Before I read Stassinopoulos (Huffington)'s book, I had also read a few other opera singers' memoir that mention La Divina. Eileen Farrell met her while dining in London and was struck by how disproportional Callas' appreciation was of Farrell's simple gesture of stopping at her table to introduce herself. Regine Crespin airs her regret at not having reached out to the down-trodden diva before she died. Considering the last years of Callas and Jackson and one can't help feeling at least a little appalled at the tragedy of how someone can rise so high only to suffer so much at the end.... Even though both were living quite well by normal people's standard.

Perhaps Jackson would have been a little comforted had he read about what happened to Callas after her demise. It is quite amazing how sanctifying death can do for you... While contemporary critics were full of criticism for her unorthodox voice and way of singing, posthumously her singing is now nearly universally considered to be beyond
reproach. Everyone feels for her for being dumped by the 'cad' Aristotle Onassis in favor of Jacqueline Kennedy, though nobody talks about how Callas' affair with Onassis had caused his then wife, Tina, to end their marriage. So.... perhaps a few years from now Michael Jackson's image will be similarly fully rehabilitated the way Callas' was. It's a shame that he wouldn't be around to enjoy it.

There are already posts going up all over the place properly mourning Fawcett and Jackson... so I'll go the other way and spend the weekend appreciating the still living great talents who have made it big without losing their sense of self and place in the world instead. It is not easy to stay in touch with what 'normal' is when one has made it to the top of the mountain only to find that one dislikes the exposure of having nowhere to hide from others' line of sight. Kudos to those who are successful without losing touch with their humanity... and also to those around them, the family and friends, who enable that to happen (we often lavish praise and sympathy on our celebrated idols while neglecting those who actually have to live with them... I'm sure the 'supporting cast' aren't having it any easier than the stars are either). Better show my appreciation for them while they are still around to see it than the other way around... I figure.

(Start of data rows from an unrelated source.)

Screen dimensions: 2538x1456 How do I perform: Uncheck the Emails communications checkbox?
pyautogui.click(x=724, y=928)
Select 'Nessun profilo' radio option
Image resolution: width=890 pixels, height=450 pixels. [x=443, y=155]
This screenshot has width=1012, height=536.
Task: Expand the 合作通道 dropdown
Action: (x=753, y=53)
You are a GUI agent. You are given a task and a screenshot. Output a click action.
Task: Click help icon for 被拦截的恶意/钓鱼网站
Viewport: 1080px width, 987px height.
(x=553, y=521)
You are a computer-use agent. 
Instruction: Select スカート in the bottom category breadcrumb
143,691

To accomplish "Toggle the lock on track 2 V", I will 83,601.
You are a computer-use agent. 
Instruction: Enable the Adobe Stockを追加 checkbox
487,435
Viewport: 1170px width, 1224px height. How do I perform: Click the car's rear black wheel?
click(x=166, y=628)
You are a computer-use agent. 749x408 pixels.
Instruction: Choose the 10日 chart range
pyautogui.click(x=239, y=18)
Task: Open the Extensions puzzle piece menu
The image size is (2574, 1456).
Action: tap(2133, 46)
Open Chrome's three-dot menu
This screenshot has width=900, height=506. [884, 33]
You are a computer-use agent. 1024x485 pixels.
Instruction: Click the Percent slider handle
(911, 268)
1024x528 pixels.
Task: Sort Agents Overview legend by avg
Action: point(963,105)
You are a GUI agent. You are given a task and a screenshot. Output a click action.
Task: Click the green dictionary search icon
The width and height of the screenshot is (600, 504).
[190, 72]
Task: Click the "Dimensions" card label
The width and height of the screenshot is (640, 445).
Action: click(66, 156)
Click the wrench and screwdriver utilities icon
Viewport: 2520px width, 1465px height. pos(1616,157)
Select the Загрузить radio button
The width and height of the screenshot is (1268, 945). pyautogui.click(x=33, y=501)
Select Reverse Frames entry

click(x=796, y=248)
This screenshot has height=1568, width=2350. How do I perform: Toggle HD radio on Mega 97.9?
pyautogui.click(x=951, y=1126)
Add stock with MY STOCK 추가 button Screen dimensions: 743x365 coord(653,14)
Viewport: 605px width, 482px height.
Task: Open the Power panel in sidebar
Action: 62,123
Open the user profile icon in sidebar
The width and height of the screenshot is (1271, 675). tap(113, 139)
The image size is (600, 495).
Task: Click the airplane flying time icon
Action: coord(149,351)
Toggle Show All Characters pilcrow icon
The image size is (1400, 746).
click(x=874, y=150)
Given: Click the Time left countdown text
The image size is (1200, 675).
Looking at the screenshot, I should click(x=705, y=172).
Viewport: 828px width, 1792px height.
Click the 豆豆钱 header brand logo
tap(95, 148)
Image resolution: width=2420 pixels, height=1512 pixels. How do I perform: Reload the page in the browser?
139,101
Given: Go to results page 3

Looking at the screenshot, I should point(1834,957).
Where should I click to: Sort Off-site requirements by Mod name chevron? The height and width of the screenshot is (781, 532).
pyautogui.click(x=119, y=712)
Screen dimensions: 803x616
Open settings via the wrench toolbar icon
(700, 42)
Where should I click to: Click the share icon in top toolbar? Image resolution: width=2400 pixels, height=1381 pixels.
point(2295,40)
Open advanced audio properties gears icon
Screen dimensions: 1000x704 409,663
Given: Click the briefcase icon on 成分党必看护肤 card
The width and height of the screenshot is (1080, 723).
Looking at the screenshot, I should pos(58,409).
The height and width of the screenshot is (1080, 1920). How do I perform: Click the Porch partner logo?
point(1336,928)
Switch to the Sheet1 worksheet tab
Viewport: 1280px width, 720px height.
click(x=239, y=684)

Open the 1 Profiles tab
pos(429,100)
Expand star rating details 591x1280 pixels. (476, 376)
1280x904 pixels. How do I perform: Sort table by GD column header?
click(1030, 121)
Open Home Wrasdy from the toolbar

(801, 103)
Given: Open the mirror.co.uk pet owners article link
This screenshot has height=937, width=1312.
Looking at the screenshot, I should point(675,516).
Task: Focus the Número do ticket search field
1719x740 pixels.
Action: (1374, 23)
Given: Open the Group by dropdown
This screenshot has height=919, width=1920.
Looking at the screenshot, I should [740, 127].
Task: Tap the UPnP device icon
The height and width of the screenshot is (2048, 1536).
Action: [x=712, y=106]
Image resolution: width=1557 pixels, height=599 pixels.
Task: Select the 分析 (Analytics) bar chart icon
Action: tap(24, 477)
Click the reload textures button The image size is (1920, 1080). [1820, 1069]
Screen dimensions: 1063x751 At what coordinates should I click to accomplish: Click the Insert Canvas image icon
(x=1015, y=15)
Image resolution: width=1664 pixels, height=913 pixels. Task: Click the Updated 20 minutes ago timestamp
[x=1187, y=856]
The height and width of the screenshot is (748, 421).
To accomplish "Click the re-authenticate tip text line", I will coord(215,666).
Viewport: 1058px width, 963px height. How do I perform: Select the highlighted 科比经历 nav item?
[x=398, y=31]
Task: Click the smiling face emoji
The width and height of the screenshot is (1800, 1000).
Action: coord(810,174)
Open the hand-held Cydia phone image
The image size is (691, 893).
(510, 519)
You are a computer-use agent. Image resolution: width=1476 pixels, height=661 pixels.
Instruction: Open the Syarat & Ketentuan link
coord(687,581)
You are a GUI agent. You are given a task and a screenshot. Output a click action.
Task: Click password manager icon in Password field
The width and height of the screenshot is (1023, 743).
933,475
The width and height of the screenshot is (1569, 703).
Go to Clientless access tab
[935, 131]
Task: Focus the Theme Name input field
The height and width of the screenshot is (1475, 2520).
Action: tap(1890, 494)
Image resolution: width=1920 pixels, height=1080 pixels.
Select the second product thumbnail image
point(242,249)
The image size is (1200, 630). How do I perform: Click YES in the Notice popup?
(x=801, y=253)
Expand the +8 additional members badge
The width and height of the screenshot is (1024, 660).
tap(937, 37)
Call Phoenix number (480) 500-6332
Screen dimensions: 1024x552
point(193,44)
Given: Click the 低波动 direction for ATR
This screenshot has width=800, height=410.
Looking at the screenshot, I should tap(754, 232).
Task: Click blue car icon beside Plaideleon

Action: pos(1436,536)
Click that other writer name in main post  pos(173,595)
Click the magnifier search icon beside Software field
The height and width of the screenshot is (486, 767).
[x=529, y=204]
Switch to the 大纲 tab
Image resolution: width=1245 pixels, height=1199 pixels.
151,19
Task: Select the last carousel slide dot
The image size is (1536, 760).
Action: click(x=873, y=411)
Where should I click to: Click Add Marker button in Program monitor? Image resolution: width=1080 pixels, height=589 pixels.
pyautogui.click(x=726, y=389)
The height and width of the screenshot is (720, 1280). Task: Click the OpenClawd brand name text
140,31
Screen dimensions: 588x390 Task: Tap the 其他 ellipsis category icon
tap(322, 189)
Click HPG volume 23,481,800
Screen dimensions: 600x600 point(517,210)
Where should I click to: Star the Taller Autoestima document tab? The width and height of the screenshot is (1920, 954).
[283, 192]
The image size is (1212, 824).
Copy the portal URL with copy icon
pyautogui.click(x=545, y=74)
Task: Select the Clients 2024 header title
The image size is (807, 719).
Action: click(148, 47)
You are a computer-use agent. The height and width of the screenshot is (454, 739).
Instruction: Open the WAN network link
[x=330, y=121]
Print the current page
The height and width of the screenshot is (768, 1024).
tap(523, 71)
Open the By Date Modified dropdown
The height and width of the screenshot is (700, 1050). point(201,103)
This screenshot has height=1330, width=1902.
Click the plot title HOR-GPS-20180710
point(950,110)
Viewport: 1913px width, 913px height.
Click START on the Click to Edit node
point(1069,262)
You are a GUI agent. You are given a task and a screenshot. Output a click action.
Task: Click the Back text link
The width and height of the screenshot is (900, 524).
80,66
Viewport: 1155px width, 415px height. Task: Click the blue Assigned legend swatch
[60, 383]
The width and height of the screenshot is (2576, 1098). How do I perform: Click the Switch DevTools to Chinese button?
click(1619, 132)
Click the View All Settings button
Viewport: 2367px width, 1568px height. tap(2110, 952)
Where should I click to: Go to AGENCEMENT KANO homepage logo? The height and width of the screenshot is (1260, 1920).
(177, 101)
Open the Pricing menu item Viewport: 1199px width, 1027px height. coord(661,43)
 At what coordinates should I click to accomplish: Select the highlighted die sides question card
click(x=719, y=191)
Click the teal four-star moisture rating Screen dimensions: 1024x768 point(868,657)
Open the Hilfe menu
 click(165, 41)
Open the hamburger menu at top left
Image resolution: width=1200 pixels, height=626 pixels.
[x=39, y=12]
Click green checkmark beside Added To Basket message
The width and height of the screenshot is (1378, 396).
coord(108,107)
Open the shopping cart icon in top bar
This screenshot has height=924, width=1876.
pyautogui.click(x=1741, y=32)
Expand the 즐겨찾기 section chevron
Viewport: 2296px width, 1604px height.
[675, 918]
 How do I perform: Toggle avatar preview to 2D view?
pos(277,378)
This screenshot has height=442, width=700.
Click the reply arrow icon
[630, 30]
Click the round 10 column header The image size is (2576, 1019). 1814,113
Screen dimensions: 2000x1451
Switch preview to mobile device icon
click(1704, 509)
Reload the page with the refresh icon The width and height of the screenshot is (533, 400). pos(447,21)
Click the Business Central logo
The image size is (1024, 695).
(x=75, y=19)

(these clips were posted on Youtube by Parsifalito)
And so... my first swig of Crush's finest orange soda of the weekend goes to the comforting knowledge that for every 'tragedy' of Maria Callas or Michael Jackson, there are the well-grounded Birgit Nilsson, Astrid Varnay, Leonie Rysanek, Teresa Stratas, Edita Gruberova, Natalie Dessay, Renee Fleming, Marilyn Horne, Vesselina Kasarova, Joyce DiDonato, Patricia Racette,; that it is entirely very possible to master the flame without being consumed by it...


Purity said...

You know after various events in my part of the blogsphere this week Smorgy, this interview with Teresa Stratas is just what I needed to remind how wonderful life is; what a great talent and what a wonderful woman. Thank you for sharing this.

Smorg said...

Hiya PM,
Very happy you enjoyed it, matie. :o) I caught a snippet of it on Classic Arts Showcase program a while back and went looking for it on youtube. Stratas really is special...

I remember reading in one of the books about the Met that mentions what happened to Rudolph Bing since he retired. Apparently, during his last days spent mostly alone at the nursing home he was at, the only person to regularly show up to visit him every week was Stratas. The gal's got a golden heart! :o)

Hope the weekend is going well your way!